**PAGE TEXT:**

COLUMBUS, OH – Routine inpatient admission may not be the best option for patients presenting with chest pain but who have negative findings and non-concerning vital signs after an emergency department evaluation.

A study recently published in JAMA Internal Medicine suggests that those patients rarely had adverse cardiac events.

Background in the report, led by Ohio State University researchers, notes that patients with potentially ischemic chest pain are commonly admitted to the hospital or observed after a negative evaluation in the ED because of fear of adverse events. Until now, however, no large trials had examined the short-term risk for a clinically relevant adverse cardiac event, including inpatient ST-segment elevation myocardial infarction (STEMI), life-threatening arrhythmia, cardiac or respiratory arrest, or death, according to the study.

"We wanted to determine the risk to help assess whether this population of patients could safely go home and do further outpatient testing within a day or two," said Michael Weinstock, MD, a professor of emergency medicine at The Ohio State University College of Medicine and chairman of the Emergency Department at Mount Carmel St. Ann's Hospital.

For the study, researchers reviewed data collected from EDs at three community teaching hospitals on adults who were admitted to the hospital or observed after presenting with chest pain, chest tightness, chest burning or chest pressure and with negative findings for serial biomarkers. The primary outcome measurement was a composite of life-threatening arrhythmia, inpatient STEMI, cardiac or respiratory arrest, or death.

**WHAT TO WORK ON:**
Do these statements agree with the report on chest pain admissions above? Answer yes or no for each, quoting the words from the report that decide it.
1. The study drew on data from emergency departments at three community teaching hospitals.
2. The study appeared in the New England Journal of Medicine.
3. Michael Weinstock is a professor of cardiology.

**DATA PROVIDED:**
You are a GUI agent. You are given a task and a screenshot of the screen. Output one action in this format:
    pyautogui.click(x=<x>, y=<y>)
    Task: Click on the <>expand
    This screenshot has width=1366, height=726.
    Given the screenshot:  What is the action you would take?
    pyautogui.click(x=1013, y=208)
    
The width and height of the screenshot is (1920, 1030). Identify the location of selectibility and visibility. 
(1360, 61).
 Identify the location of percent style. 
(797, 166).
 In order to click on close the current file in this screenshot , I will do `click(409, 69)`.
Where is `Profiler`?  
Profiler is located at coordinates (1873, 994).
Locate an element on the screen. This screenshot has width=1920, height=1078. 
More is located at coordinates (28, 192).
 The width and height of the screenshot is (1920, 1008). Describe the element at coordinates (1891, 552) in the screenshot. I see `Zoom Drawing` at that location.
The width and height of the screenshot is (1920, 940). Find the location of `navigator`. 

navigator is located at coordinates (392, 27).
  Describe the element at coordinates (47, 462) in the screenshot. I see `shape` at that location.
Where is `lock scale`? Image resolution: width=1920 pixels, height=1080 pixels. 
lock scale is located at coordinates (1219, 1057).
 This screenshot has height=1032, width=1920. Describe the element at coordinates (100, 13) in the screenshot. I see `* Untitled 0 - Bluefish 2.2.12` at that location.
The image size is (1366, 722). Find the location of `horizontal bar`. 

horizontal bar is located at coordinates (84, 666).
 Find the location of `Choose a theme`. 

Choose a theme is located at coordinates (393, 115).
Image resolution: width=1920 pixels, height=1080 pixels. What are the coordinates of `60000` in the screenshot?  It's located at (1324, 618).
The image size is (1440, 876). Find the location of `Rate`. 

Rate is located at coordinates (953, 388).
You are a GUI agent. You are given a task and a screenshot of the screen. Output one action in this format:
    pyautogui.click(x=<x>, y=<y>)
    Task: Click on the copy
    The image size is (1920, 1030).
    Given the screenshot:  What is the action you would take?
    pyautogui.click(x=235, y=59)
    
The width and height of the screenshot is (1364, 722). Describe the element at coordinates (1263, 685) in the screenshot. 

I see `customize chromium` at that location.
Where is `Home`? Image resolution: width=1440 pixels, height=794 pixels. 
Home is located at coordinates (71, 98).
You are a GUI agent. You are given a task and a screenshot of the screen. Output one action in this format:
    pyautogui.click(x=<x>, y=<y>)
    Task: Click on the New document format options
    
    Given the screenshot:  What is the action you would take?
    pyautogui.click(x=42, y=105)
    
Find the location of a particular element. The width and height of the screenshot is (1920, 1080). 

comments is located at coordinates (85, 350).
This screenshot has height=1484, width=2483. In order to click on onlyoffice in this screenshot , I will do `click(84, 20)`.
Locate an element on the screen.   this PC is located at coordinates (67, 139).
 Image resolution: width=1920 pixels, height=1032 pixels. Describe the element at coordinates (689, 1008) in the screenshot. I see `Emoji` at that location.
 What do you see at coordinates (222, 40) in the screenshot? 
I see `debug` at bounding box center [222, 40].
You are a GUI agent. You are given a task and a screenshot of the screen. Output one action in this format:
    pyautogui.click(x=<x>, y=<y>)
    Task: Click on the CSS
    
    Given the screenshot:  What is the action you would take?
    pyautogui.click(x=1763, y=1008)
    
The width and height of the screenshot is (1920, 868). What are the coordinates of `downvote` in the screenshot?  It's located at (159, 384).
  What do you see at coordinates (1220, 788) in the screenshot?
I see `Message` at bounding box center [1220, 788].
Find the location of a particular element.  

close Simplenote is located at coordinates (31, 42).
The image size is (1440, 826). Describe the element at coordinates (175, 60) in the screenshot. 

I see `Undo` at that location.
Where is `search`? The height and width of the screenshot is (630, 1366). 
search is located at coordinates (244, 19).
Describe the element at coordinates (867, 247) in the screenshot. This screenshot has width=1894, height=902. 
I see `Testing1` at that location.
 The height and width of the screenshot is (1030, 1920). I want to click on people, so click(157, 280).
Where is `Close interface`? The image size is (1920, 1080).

**REPLY TO THE TASK:**
1. Yes: "researchers reviewed data collected from EDs at three community teaching hospitals"
2. No: "A study recently published in JAMA Internal Medicine"
3. No: "a professor of emergency medicine at The Ohio State University College of Medicine"